To perform the compatible end assembly two different restriction digests of the same plasmid have to be performed. The first contains XbaI and BglII. The second contains NheI and BglII. After separation and extraction of the desired fragments via agarose gel electrophoresis, a T4 ligation is performed. The resulting cloning scar can no longer be cut by either NheI or XbaI. This process can be repeated as often as desired with the resulting plasmids.

PCR methods


Amplification of DNA fragments was performed by using NEB Q5 High Fidelity or NEB One Taq polymerase.

Extension PCR

To generate the DNA fragments containing overlapping sequences for Gibson assembly an extension PCR was performed using NEB Q5 High Fidelity polymerase.

Preparation and Handling

Culture conditions

Liquid overnight cultures of E. coli strains, regardless of the fact if there were containing plasmids or not, were incubated for 12 – 16 hours in LB medium at 37°C and 200 rpm. The only exception were E. coli strains containing lentiviral transfer plasmids, these were incubated at 30°C to ensure higher plasmid concentrations. Solid cultures were incubated on 1.5 % LB Agar plates at 37°C.

Selection of E. coli was performed by adding the appropriate antibiotic to the LB medium or LB plates. The following antibiotic concentrations were used: ampicillin at a final concentration of 100 µg/mL, chloramphenicol at 25 µg/mL and kanamycin at 50 µg/mL.

Glycerol stocks

To store bacterial strains 500 µL of liquid overnight culture were mixed with 500 µL of 50 % (v/v) glycerol diluted in ddH2O. Afterwards the cryotube was inverted 4 to 6 times and placed in a -80°C freezer for longterm storage. For overnight cultures, the stock were scraped at the surface with an pipette tip and medium inocculated with it.

Preparation of chemically competent E. coli

Competent E. coli were produced using the Zymo Research Mix & Go E. coli Transformation Kit.


Chemically competent E. coli strains were transformed by adding 2 – 10 µL of T4 ligation or Gibson assembly reaction mix containing the appropriate plasmids. Afterwards the transformed cells were incubated for 1 hour in 1000 µL LB medium containing no antibiotics, at 37°C and 300 rpm, followed by spreading on a LB agar plate containing the appropriate antibiotic resistance. The spread cells were incubated overnight at 37°C.
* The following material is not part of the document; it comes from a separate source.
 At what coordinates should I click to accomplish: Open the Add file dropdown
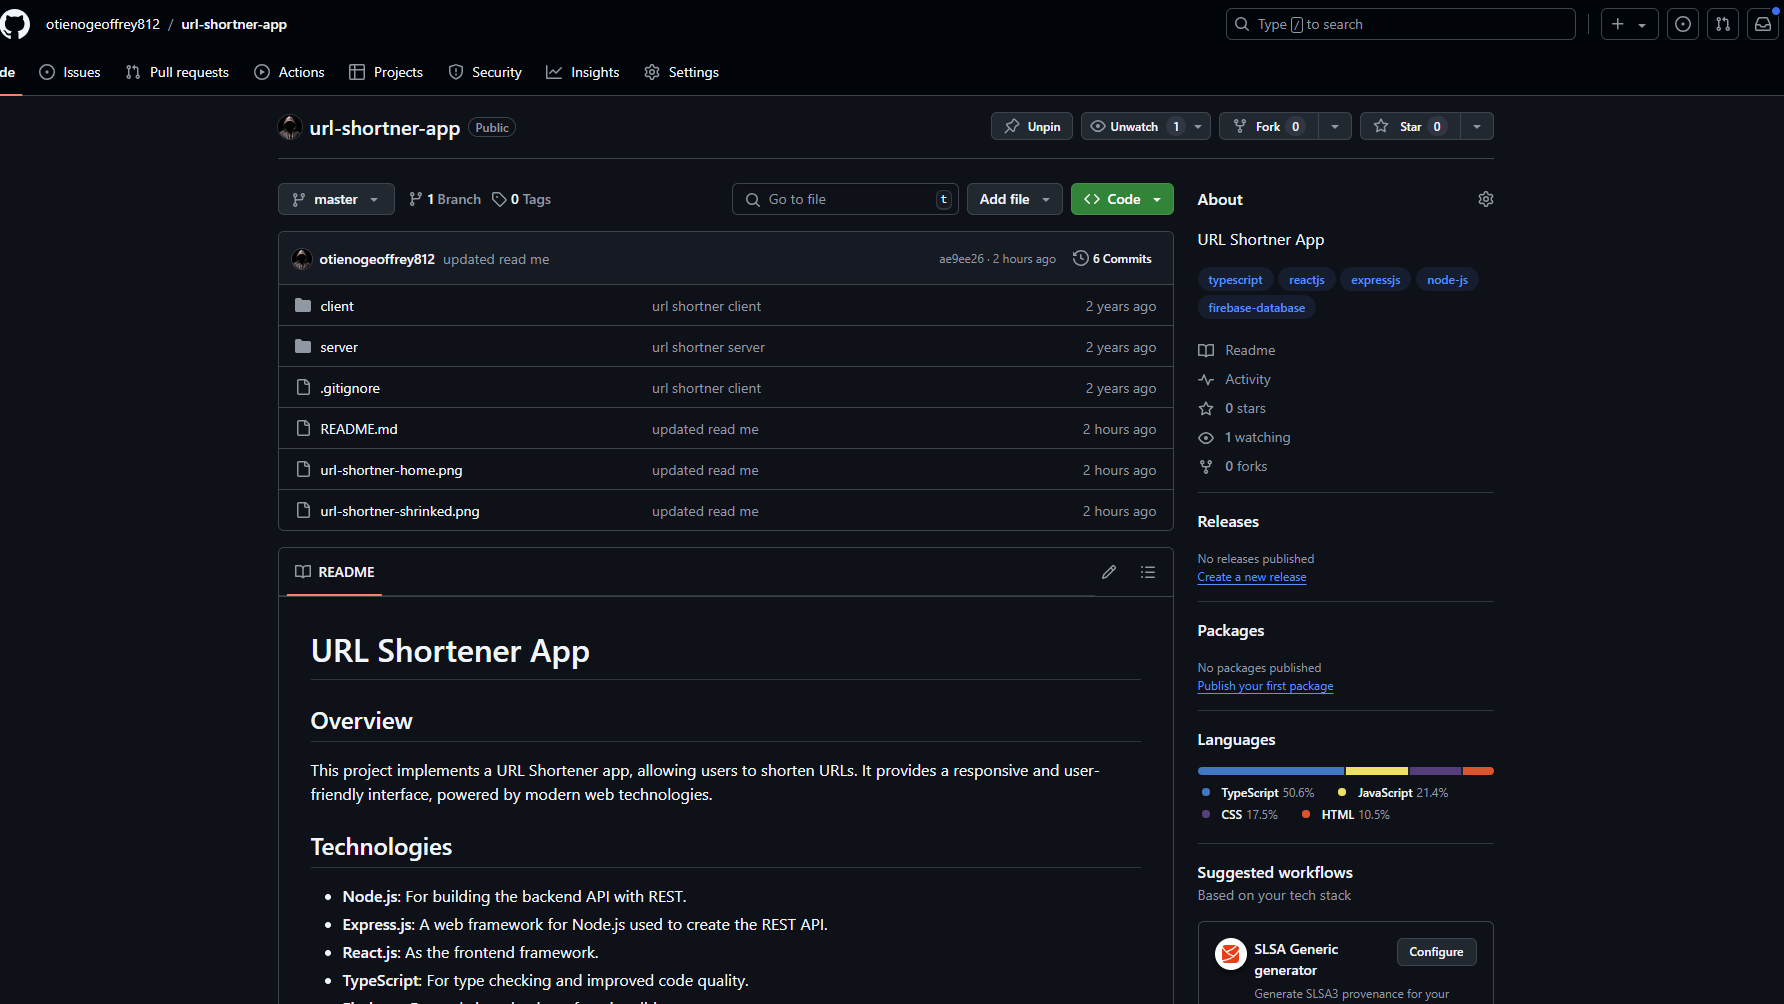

Subsequently, 3 - 10 colonies were picked per plate and inoculated in 3 - 5 mL of LB medium again containing the appropriate antibiotic and incubated overnight.

Plasmid preparation

The preparation of plasmids was performed using kits from Qiagen, Jena Bioscience, Promega and Zymo Research, according to their provided protocol.

Agarose gels

Amplified or digested DNA samples were supplemented with the appropriate amount of 10x Orange G, 6x NEB Purple or 6x Thermo Scientific loading dye and loaded on a 1 - 2 % (w/v) agarose TAE gel.
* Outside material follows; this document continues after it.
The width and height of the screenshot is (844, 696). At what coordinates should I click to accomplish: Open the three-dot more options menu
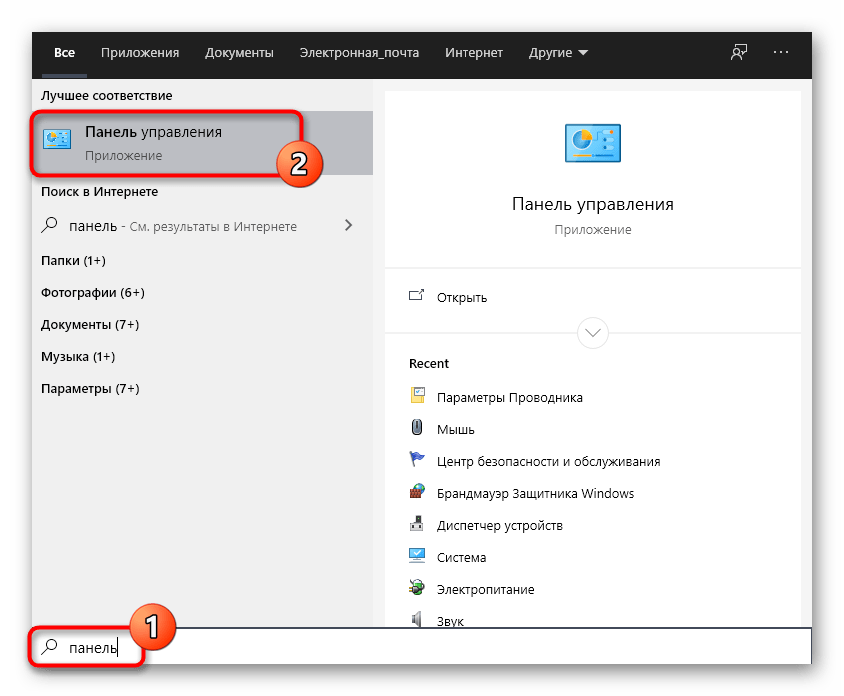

TAE agarose gels were produced by mixing agarose with 1x TAE buffer. Afterwards the mixture was microwaved until the agarose was completely dissolved. Staining of the DNA was performed by the PeqGreen DNA dye at the recommended concentration.
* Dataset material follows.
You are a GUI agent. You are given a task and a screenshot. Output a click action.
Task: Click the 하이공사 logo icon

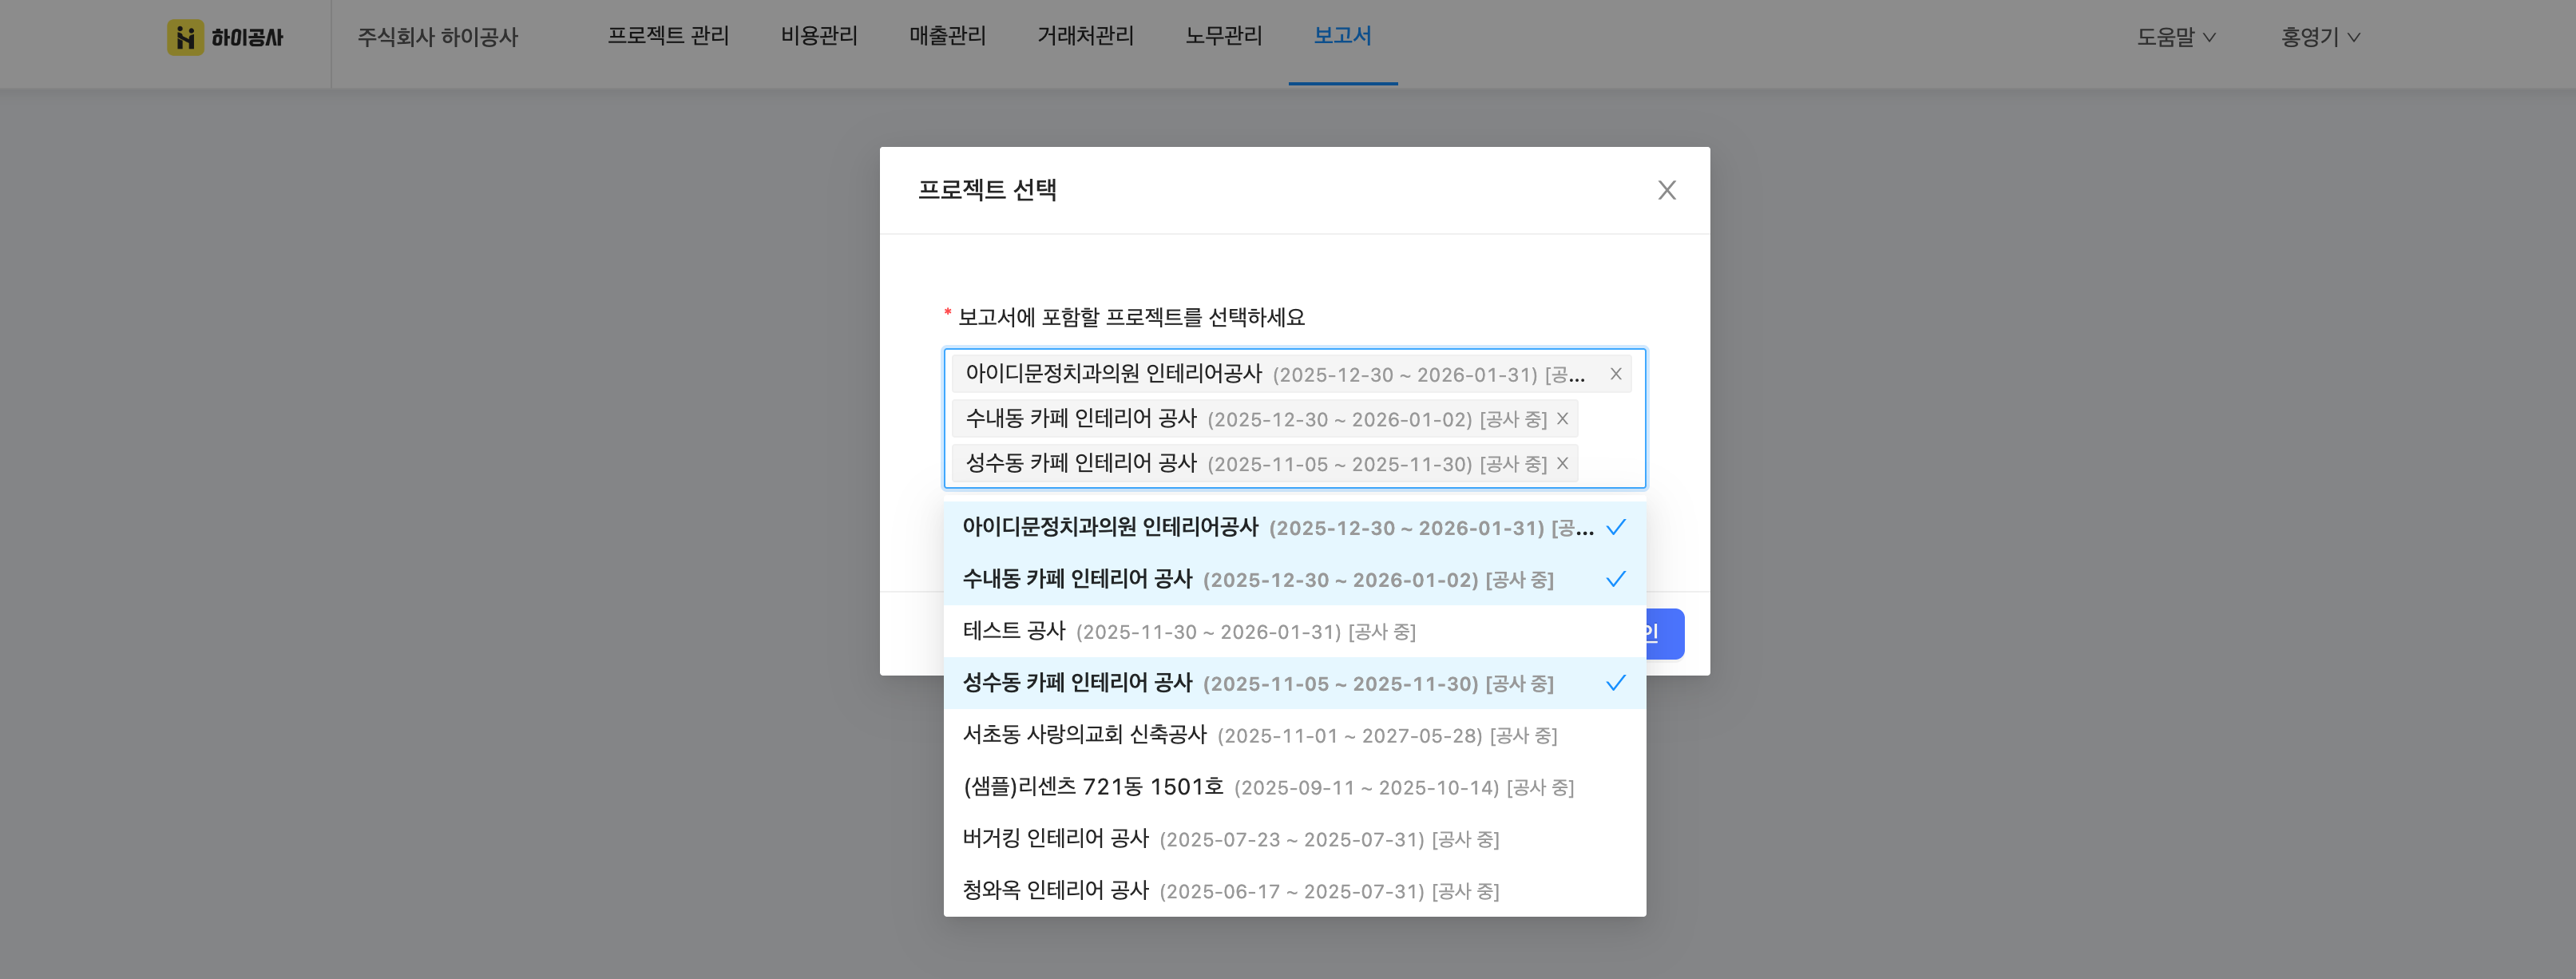(x=185, y=37)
The gel was subjected to electrophoresis at 100 – 130 V for 15 - 30 minutes or until a sufficient separation of the bands was observable. Visualization of the separated DNA fragments in the gel was performed by an ultraviolet light imager. A NEB 2-log DNA ladder or a Thermo Scientific 1kb+ DNA ladder were included as molecular size marker.

Screening methods

Test Digestion:

To screen for clones containing the right plasmid, the prepared plasmid was treated for the following protocol.

DNA 0.4 - 0.6 µg
appropriate enzyme or enzymes 5 units
buffer 1x
H20 Filled up to 20 µl

Afterwards, the mixture was analyzed by gel electrophoresis and clones that showed the right band sizes were further analyzed by sequencing.

Colony PCR:

To perform colony PCR a colony was chosen and transferred to a new LB plate, containing the appropriate antibiotic, with a pipet tip. Afterwards, the pipet tip was dipped into nuclease free water and the water was used to perform PCR.


Sequencing was performed for the final verification of plasmids. Therefore 20 µl of preperated plasmid DNA with a concentration of 30 – 100 ng and 20 µl of the appropriate primer with a concentration of 10 µM were sent to GATC-Biotech. Sequencing results were analyzed using Geneious version 10.0.9.